The two companies are expected to launch their first Media Center PCs this fall, sources familiar with the companies' plans told CNET

Dell and Sony are both expected to launch their first Media Center PCs this fall, sources familiar with the companies' plans told CNET

The two companies did not offer computers using the initial version of the Windows XP Media Center operating system, but are expected to enter the market once Microsoft introduces a new version of the operating system later this month. Microsoft has scheduled events across the United States on Sept. 30 to unveil the next version of Media Center, code-named Harmony.

Dell is planning to offer both laptops and desktops, according to the sources. A Dell representative declined to comment.

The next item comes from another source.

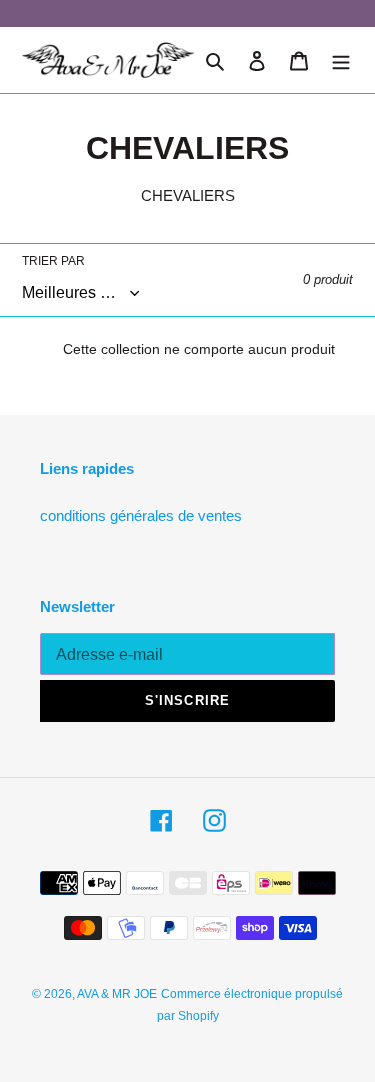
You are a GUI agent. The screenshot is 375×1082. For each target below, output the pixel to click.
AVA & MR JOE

Meanwhile, Sony is expected to offer PCs that combine the Microsoft OS with its own GigaPocket software for recording TV shows and burning them to DVDs, according to a source familiar with the company's plans. A Sony representative also declined to comment.

Microsoft is expected to use the multicity event at the end of the month to announce new hardware partners, new models from existing partners, as well as the update to the Media Center operating system. Media Center is a custom version of Windows XP that allows certain tasks, such as recording TV shows, playing music and displaying photos, to be managed using a remote control.

With the new version, Microsoft is expected to address early criticisms of the OS, as well as add new features such as more support for streaming media.

With Dell and others expected to enter the market, analysts say the entry-level cost for such PCs will drop. Thus far, Media Center PCs have often fetched more than $1,000 for a desktop machine, although Hewlett-Packard has offered some models for below that price.

"Many of the key components that you would want in a media center have come down in price," said NPDTechworld analyst Stephen Baker, referring to items such as DVD burners and fast processors.

Dell could offer a new line of PCs, as HP did, or it may offer Media Center as an optional upgrade to existing high-end machines such as its new Inspiron 8600, a wide-screen notebook.

Media Center made its debut last October, with HP offering the first systems. Gateway, Alienware and others quickly followed suit, while Toshiba introduced the first laptops running Media Center. HP has said it will offer a Media Center laptop later this year.